Efficient ECDSA signature verification using Circom

Context

An ECDSA signature verification circuit written in Circom results in an R1CS with approximately 1.5 million constraints, a proving key that is close to a GB large, and a proving time that is non-trivial.

The point of doing an ECDSA signature verification using Circom is to verify that the prover owns a certain address without revealing the address. Although it is easier to check privKey * G == pubKey, most wallets don’t expose the private key of a wallet, therefore we are restricted to checking signatures. Signature verification without revealing the address has applications in, for example, zero-knowledge proof of membership. (Which is why we want to have a way to prove ownership of an address anonymously)

In this post, I will decribe a method that could improve the efficiency of ECDSA signature verification written in Circom.

I focus on implementation using Circom to avoid ambiguity. However, the method is not completely dependent on Circom. You can swap “Circom” with “zkp”, “zk-snark”, or other high-level arithmetic circuit languages.

Overview of the method

The essence of the method is, that in order to do as less computations as possible in a circuit, we offload some signature verification calculations from the circuit.

The method

This credit for this technique goes to the answerer of this stack exchange post. Although, the method is not formally verified. If this method lacks correctness, soundness, or zero-knowledge-ness, then the entire scheme I describe in this post will not work. That being a possibility, I’m writing this post hoping it to be useful at least in some way, as a source of ideas.

Verify an ECDSA signature without revealing the s part of the signature leads to reducing the required calculation that needs to be kept private (i.e. needs to be SNARKified)

First, you produce a signature with your private key as usual.

R = k * G

s = k^-1(m + da * r)

The signature = (r, s)

where

  • G: The generator point of the curve
  • k: The signature nonce
  • R: k * G
  • Qa: The public key
  • m: The message to sign
  • r: x-coordinate of R

The signature can be verified by checking the following equality

R = s^{-1} * m * G+ s^{-1}r * Qa

or

s * R = m * G + r * Qa.

This equation can be perceived as s being the private key, R being the generator point, and m * G + r * Qa being the public key.
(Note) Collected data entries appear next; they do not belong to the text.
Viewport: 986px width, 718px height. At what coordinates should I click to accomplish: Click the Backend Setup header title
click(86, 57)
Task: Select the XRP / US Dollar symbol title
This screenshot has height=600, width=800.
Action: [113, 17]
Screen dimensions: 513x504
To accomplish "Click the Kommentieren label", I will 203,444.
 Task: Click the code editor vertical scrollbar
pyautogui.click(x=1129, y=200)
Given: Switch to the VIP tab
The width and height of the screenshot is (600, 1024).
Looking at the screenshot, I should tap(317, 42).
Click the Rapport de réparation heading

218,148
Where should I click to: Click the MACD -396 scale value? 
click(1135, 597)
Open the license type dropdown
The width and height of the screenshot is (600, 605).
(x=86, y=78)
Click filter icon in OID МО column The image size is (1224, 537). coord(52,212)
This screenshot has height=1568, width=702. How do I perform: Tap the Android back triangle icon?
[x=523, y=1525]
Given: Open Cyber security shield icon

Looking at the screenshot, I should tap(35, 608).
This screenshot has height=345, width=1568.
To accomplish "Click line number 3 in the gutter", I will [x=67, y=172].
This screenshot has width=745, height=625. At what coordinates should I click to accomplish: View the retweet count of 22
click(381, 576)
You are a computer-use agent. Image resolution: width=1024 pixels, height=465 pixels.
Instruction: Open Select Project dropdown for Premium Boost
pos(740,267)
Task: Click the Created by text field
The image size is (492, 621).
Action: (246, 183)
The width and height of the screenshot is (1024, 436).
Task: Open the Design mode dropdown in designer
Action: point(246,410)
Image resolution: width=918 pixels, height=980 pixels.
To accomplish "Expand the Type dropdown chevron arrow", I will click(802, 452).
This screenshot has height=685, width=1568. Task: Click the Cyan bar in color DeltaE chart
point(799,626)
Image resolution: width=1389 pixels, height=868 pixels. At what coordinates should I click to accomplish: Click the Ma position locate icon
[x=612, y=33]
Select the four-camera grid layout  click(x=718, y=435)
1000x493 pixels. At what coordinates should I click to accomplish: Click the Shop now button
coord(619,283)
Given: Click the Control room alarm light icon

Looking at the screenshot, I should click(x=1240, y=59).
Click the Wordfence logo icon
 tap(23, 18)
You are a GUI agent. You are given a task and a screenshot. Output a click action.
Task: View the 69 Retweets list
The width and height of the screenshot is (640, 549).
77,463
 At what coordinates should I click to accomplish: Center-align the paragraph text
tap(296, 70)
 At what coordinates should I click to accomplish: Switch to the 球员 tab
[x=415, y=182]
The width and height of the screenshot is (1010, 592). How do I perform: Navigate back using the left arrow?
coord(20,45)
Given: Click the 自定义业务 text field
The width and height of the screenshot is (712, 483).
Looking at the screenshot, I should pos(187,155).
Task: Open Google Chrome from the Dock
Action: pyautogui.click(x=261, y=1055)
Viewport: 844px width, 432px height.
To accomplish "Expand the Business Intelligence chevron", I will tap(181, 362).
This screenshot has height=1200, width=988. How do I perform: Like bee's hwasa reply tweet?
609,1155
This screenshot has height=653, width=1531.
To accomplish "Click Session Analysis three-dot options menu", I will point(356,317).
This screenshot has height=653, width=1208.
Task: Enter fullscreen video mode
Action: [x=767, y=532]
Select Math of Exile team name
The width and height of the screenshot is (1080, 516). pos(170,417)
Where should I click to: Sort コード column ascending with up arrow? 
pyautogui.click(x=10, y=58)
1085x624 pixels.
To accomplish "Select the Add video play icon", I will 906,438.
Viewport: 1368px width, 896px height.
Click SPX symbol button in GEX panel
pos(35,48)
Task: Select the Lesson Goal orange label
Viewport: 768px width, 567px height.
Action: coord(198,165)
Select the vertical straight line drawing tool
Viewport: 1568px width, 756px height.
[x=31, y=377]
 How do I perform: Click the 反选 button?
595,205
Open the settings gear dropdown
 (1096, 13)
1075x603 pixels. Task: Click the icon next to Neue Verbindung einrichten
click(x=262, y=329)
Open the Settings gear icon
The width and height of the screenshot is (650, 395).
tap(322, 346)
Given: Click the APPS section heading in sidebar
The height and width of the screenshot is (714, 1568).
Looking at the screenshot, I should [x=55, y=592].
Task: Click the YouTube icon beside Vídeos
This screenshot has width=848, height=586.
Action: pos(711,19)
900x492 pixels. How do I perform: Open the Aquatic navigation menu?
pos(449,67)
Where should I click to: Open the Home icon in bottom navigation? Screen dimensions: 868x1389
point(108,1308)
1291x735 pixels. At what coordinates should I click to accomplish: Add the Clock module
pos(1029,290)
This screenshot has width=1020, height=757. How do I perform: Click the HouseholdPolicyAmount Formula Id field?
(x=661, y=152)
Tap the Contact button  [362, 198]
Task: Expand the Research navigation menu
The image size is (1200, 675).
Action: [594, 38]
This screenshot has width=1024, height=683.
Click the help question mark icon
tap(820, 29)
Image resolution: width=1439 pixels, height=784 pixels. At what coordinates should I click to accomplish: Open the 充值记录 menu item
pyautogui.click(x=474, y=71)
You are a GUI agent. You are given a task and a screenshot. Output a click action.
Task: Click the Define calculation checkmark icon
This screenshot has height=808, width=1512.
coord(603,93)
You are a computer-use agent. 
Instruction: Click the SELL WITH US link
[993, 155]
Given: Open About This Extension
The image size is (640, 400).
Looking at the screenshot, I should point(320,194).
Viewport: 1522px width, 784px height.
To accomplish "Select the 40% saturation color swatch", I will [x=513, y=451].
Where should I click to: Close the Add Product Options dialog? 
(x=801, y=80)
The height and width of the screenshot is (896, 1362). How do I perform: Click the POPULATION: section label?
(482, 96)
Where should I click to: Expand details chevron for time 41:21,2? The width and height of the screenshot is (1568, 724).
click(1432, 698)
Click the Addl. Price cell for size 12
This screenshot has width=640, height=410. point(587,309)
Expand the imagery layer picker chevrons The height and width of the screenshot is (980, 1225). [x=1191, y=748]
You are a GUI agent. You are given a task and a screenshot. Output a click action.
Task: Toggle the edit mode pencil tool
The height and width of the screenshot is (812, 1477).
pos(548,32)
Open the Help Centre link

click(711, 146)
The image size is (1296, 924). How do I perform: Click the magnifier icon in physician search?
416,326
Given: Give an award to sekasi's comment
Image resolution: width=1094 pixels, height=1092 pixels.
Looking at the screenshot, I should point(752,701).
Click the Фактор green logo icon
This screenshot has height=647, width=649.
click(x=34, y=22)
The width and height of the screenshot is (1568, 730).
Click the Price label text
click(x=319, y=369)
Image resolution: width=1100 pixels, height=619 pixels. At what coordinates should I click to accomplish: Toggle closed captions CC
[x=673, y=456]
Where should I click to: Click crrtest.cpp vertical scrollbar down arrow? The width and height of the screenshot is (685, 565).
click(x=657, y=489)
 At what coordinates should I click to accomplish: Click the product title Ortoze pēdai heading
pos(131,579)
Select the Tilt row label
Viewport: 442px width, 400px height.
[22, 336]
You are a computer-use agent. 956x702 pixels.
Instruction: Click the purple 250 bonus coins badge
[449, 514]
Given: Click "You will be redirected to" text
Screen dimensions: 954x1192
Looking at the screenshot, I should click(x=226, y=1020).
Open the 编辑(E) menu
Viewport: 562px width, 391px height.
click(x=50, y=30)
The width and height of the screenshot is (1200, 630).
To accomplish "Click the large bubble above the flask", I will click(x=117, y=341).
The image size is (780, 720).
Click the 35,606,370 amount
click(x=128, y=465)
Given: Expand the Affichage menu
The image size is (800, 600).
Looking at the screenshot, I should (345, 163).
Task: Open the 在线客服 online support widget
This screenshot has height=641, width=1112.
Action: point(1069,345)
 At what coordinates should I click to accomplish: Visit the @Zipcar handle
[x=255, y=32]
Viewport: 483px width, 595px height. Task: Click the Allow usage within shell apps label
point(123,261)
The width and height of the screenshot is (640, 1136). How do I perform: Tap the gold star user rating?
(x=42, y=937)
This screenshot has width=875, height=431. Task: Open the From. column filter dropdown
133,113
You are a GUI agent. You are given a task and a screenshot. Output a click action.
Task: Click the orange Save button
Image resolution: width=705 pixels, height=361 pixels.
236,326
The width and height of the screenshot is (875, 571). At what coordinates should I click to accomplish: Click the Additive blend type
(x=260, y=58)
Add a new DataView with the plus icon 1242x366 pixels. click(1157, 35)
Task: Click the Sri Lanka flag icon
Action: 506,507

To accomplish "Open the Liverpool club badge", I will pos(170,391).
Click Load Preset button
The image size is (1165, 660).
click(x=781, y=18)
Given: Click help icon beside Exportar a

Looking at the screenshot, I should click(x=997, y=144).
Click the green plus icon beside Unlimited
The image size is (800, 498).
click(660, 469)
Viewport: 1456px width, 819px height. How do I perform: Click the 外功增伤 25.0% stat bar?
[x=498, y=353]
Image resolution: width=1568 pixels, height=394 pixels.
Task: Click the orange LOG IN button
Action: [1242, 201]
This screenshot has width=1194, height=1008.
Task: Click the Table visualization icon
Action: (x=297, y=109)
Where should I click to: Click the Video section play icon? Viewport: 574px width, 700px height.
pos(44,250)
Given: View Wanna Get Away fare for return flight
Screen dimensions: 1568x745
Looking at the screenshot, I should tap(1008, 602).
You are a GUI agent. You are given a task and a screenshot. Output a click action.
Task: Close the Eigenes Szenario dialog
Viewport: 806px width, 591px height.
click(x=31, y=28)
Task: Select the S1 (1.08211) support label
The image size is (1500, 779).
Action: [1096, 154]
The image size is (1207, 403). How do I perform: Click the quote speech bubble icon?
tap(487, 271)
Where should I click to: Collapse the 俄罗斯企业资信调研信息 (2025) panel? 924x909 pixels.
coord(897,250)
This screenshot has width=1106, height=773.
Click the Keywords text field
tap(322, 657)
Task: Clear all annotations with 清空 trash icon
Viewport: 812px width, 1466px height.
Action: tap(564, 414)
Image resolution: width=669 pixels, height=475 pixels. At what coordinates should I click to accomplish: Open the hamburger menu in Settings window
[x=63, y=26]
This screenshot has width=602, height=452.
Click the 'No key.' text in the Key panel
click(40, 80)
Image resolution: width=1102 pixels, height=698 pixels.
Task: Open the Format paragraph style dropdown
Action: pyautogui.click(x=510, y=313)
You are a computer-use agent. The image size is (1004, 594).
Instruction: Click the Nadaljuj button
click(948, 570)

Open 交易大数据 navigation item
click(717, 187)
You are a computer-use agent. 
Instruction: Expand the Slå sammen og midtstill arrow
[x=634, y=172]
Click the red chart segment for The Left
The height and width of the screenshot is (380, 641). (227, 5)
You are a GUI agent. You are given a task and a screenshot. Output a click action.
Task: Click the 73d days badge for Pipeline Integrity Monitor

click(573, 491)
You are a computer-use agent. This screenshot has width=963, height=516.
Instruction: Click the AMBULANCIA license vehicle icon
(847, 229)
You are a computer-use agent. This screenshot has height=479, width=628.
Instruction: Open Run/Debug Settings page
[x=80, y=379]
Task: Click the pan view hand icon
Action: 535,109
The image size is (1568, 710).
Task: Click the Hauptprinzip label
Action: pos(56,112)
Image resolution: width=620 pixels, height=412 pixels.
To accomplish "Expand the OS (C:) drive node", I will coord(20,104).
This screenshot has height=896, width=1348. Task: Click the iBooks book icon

Now we can prove the knowledge of s without revealing s itself, by generating a signature!

We calculate the signature as follows:

R’ = k’ * R

s’ = k^-1(m’ + s * r')

where

  • k’: The signature nonce
  • m’: The message to sign
  • r’: x-coordinate of R'

We verify the signature (s’, r') by checking:

  • s’ * R’ = m’ * R + r' * Qa’

This equation itself doesn’t reveal Qa (the public key). So it can be checked publicly, without using Circom.

We also need to check that Qa’ actually comes from Qa. This can be done by checking:

  • Qa’ = m * G + r * Qa

Since we don’t want to reveal Qa (the public key), this equality check is done using Circom. Moreover, it is required to keep m a secret. If m is revealed, Qa will be recoverable. That is, in zero-knowledge proof of membership, the public keys that are members of a set are publicly known; someone can just check which public key matches Qa’, by filling in m and r .

Summary and benchmarks

To sum up, the circuit will take Qa and m as the private input, and r’ and Qa’ as the public input. I constructed the outline of the circuit here. The circuit is not complete. The purpose of it is to demonstrate the outline.

The benchmarks:

  • constraints: \approx 200,000
  • proving key size: \approx 134MB
  • proving time (witness generation + proving): \approx 15s on a MacBook Pro

Which is a meaningful improvement from the original circuit.

And that is it.

Feedback will be appreciated.

5 Likes

Update

I’m replying to my post because I could not edit my post for some reason.

The circuit is now complete: GitHub - DanTehrani/zk-ecdsa

I modified the part where we verify Qa’ came from Qa, for the following reason: to do a point scalar multiplication efficiently, we pass the cache of multiplied points to the circuit. If we pass the cache of r * Qa, we will only have the cache of the multiplication, and not the plain public key in our circuit. But we also want to operate with the plain public key in our circuit.

So we rewrite the equation Qa′=m∗G+r∗Qa by multiplying both sides by r^{-1} to get

  • r^{-1} * Qa’ - r^{-1} m * G = Qa

And we end up with the circuit that takes r^{-1} * Qa’ and r^{-1}G as the public input and m as the private input.

With that, we can obtain the plain public key in our circuit.